(Stored entries)

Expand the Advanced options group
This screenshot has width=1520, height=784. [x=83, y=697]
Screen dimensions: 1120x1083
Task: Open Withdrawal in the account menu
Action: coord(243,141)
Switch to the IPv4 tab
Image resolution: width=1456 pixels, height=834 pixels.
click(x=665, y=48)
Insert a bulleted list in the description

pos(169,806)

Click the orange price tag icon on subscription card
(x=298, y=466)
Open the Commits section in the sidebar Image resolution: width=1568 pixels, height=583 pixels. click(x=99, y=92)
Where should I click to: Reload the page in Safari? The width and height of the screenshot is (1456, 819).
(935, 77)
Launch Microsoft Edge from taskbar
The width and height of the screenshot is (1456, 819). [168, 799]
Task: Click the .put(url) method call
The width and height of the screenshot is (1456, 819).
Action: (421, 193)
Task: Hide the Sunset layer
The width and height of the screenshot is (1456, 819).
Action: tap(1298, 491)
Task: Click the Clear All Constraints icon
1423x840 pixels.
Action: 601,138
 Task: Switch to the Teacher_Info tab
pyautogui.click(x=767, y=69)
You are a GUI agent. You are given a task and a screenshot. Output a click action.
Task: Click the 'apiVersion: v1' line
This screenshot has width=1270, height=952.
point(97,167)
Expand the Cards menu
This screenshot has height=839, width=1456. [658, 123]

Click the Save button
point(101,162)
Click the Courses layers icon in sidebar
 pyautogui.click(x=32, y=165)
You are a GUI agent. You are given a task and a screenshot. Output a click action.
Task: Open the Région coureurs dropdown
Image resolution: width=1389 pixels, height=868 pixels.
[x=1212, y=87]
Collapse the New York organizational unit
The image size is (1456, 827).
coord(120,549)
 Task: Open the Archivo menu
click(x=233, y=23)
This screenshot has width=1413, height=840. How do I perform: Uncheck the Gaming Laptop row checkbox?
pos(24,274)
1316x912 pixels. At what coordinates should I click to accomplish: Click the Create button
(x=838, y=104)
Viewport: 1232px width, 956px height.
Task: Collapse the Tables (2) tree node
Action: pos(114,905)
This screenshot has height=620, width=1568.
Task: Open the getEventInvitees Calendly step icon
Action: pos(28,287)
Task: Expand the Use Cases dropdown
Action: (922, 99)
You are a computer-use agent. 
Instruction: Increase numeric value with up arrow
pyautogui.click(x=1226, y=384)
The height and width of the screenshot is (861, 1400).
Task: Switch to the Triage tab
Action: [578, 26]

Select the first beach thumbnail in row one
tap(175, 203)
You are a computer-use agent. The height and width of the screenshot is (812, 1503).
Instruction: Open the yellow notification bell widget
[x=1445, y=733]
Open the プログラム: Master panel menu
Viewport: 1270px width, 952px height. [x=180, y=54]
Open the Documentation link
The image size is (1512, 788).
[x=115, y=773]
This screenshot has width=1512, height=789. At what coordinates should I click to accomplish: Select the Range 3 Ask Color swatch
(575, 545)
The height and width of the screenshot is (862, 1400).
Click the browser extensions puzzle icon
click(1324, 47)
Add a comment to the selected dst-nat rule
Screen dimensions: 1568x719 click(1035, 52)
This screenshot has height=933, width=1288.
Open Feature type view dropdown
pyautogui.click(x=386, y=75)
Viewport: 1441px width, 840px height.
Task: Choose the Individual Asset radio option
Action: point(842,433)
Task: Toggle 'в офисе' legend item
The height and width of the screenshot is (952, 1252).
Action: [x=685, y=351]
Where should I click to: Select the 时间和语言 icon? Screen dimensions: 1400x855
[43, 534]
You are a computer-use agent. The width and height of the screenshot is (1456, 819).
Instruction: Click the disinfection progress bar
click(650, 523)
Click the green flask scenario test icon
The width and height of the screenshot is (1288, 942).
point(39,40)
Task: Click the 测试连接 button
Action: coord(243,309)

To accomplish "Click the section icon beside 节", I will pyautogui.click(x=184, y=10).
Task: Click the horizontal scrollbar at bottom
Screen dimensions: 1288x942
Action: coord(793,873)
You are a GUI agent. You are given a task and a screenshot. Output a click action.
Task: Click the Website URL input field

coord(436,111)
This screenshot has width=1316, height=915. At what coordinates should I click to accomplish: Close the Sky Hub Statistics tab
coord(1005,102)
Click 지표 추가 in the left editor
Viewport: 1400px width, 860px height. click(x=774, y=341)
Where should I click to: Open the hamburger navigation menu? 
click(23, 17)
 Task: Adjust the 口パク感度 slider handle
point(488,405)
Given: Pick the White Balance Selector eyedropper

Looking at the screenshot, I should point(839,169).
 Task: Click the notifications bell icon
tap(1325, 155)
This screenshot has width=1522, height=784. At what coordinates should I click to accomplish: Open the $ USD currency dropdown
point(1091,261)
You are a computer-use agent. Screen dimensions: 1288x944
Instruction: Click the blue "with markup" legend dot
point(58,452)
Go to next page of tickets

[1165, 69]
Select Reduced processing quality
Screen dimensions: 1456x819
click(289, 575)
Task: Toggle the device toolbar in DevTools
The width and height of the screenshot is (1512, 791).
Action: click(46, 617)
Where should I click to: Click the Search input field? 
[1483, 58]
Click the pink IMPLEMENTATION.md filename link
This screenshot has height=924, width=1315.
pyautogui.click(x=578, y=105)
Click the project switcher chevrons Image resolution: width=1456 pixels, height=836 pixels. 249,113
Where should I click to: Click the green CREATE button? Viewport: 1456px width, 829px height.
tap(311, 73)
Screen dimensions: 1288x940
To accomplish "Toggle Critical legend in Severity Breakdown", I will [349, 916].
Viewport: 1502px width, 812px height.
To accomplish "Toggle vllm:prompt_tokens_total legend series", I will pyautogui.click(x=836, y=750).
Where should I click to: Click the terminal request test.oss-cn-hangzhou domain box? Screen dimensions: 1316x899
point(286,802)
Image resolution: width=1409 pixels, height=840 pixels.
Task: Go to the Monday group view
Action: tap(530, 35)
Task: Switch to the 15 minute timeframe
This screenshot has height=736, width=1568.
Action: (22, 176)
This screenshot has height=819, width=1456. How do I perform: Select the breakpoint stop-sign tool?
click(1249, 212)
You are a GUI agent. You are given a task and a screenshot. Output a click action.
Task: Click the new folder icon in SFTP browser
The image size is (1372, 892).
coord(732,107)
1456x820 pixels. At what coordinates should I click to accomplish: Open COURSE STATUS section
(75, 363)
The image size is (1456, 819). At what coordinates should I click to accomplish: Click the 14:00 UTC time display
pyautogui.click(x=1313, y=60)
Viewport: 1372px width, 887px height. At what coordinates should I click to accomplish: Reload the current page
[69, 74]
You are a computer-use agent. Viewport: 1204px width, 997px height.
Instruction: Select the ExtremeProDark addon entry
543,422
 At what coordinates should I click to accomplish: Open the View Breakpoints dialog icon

Aim of the exercise: When you answer, set down the entries above precisely as they read.

Reply:
Expand the Advanced options group
This screenshot has width=1520, height=784. [x=83, y=697]
Screen dimensions: 1120x1083
Task: Open Withdrawal in the account menu
Action: coord(243,141)
Switch to the IPv4 tab
Image resolution: width=1456 pixels, height=834 pixels.
click(x=665, y=48)
Insert a bulleted list in the description

pos(169,806)

Click the orange price tag icon on subscription card
(x=298, y=466)
Open the Commits section in the sidebar Image resolution: width=1568 pixels, height=583 pixels. click(x=99, y=92)
Where should I click to: Reload the page in Safari? The width and height of the screenshot is (1456, 819).
(935, 77)
Launch Microsoft Edge from taskbar
The width and height of the screenshot is (1456, 819). [168, 799]
Task: Click the .put(url) method call
The width and height of the screenshot is (1456, 819).
Action: (421, 193)
Task: Hide the Sunset layer
The width and height of the screenshot is (1456, 819).
Action: tap(1298, 491)
Task: Click the Clear All Constraints icon
1423x840 pixels.
Action: 601,138
 Task: Switch to the Teacher_Info tab
pyautogui.click(x=767, y=69)
You are a GUI agent. You are given a task and a screenshot. Output a click action.
Task: Click the 'apiVersion: v1' line
This screenshot has width=1270, height=952.
point(97,167)
Expand the Cards menu
This screenshot has height=839, width=1456. [658, 123]

Click the Save button
point(101,162)
Click the Courses layers icon in sidebar
 pyautogui.click(x=32, y=165)
You are a GUI agent. You are given a task and a screenshot. Output a click action.
Task: Open the Région coureurs dropdown
Image resolution: width=1389 pixels, height=868 pixels.
[x=1212, y=87]
Collapse the New York organizational unit
The image size is (1456, 827).
coord(120,549)
 Task: Open the Archivo menu
click(x=233, y=23)
This screenshot has width=1413, height=840. How do I perform: Uncheck the Gaming Laptop row checkbox?
pos(24,274)
1316x912 pixels. At what coordinates should I click to accomplish: Click the Create button
(x=838, y=104)
Viewport: 1232px width, 956px height.
Task: Collapse the Tables (2) tree node
Action: pos(114,905)
This screenshot has height=620, width=1568.
Task: Open the getEventInvitees Calendly step icon
Action: pos(28,287)
Task: Expand the Use Cases dropdown
Action: (922, 99)
You are a computer-use agent. 
Instruction: Increase numeric value with up arrow
pyautogui.click(x=1226, y=384)
The height and width of the screenshot is (861, 1400).
Task: Switch to the Triage tab
Action: [578, 26]

Select the first beach thumbnail in row one
tap(175, 203)
You are a computer-use agent. The height and width of the screenshot is (812, 1503).
Instruction: Open the yellow notification bell widget
[x=1445, y=733]
Open the プログラム: Master panel menu
Viewport: 1270px width, 952px height. [x=180, y=54]
Open the Documentation link
The image size is (1512, 788).
[x=115, y=773]
This screenshot has width=1512, height=789. At what coordinates should I click to accomplish: Select the Range 3 Ask Color swatch
(575, 545)
The height and width of the screenshot is (862, 1400).
Click the browser extensions puzzle icon
click(1324, 47)
Add a comment to the selected dst-nat rule
Screen dimensions: 1568x719 click(1035, 52)
This screenshot has height=933, width=1288.
Open Feature type view dropdown
pyautogui.click(x=386, y=75)
Viewport: 1441px width, 840px height.
Task: Choose the Individual Asset radio option
Action: point(842,433)
Task: Toggle 'в офисе' legend item
The height and width of the screenshot is (952, 1252).
Action: [x=685, y=351]
Where should I click to: Select the 时间和语言 icon? Screen dimensions: 1400x855
[43, 534]
You are a computer-use agent. The width and height of the screenshot is (1456, 819).
Instruction: Click the disinfection progress bar
click(650, 523)
Click the green flask scenario test icon
The width and height of the screenshot is (1288, 942).
point(39,40)
Task: Click the 测试连接 button
Action: coord(243,309)

To accomplish "Click the section icon beside 节", I will pyautogui.click(x=184, y=10).
Task: Click the horizontal scrollbar at bottom
Screen dimensions: 1288x942
Action: coord(793,873)
You are a GUI agent. You are given a task and a screenshot. Output a click action.
Task: Click the Website URL input field

coord(436,111)
This screenshot has width=1316, height=915. At what coordinates should I click to accomplish: Close the Sky Hub Statistics tab
coord(1005,102)
Click 지표 추가 in the left editor
Viewport: 1400px width, 860px height. click(x=774, y=341)
Where should I click to: Open the hamburger navigation menu? 
click(23, 17)
 Task: Adjust the 口パク感度 slider handle
point(488,405)
Given: Pick the White Balance Selector eyedropper

Looking at the screenshot, I should point(839,169).
 Task: Click the notifications bell icon
tap(1325, 155)
This screenshot has width=1522, height=784. At what coordinates should I click to accomplish: Open the $ USD currency dropdown
point(1091,261)
You are a computer-use agent. Screen dimensions: 1288x944
Instruction: Click the blue "with markup" legend dot
point(58,452)
Go to next page of tickets

[1165, 69]
Select Reduced processing quality
Screen dimensions: 1456x819
click(289, 575)
Task: Toggle the device toolbar in DevTools
The width and height of the screenshot is (1512, 791).
Action: click(46, 617)
Where should I click to: Click the Search input field? 
[1483, 58]
Click the pink IMPLEMENTATION.md filename link
This screenshot has height=924, width=1315.
pyautogui.click(x=578, y=105)
Click the project switcher chevrons Image resolution: width=1456 pixels, height=836 pixels. 249,113
Where should I click to: Click the green CREATE button? Viewport: 1456px width, 829px height.
tap(311, 73)
Screen dimensions: 1288x940
To accomplish "Toggle Critical legend in Severity Breakdown", I will [349, 916].
Viewport: 1502px width, 812px height.
To accomplish "Toggle vllm:prompt_tokens_total legend series", I will pyautogui.click(x=836, y=750).
Where should I click to: Click the terminal request test.oss-cn-hangzhou domain box? Screen dimensions: 1316x899
point(286,802)
Image resolution: width=1409 pixels, height=840 pixels.
Task: Go to the Monday group view
Action: tap(530, 35)
Task: Switch to the 15 minute timeframe
This screenshot has height=736, width=1568.
Action: (22, 176)
This screenshot has height=819, width=1456. How do I perform: Select the breakpoint stop-sign tool?
click(1249, 212)
You are a GUI agent. You are given a task and a screenshot. Output a click action.
Task: Click the new folder icon in SFTP browser
The image size is (1372, 892).
coord(732,107)
1456x820 pixels. At what coordinates should I click to accomplish: Open COURSE STATUS section
(75, 363)
The image size is (1456, 819). At what coordinates should I click to accomplish: Click the 14:00 UTC time display
pyautogui.click(x=1313, y=60)
Viewport: 1372px width, 887px height. At what coordinates should I click to accomplish: Reload the current page
[69, 74]
You are a computer-use agent. Viewport: 1204px width, 997px height.
Instruction: Select the ExtremeProDark addon entry
543,422
 At what coordinates should I click to accomplish: Open the View Breakpoints dialog icon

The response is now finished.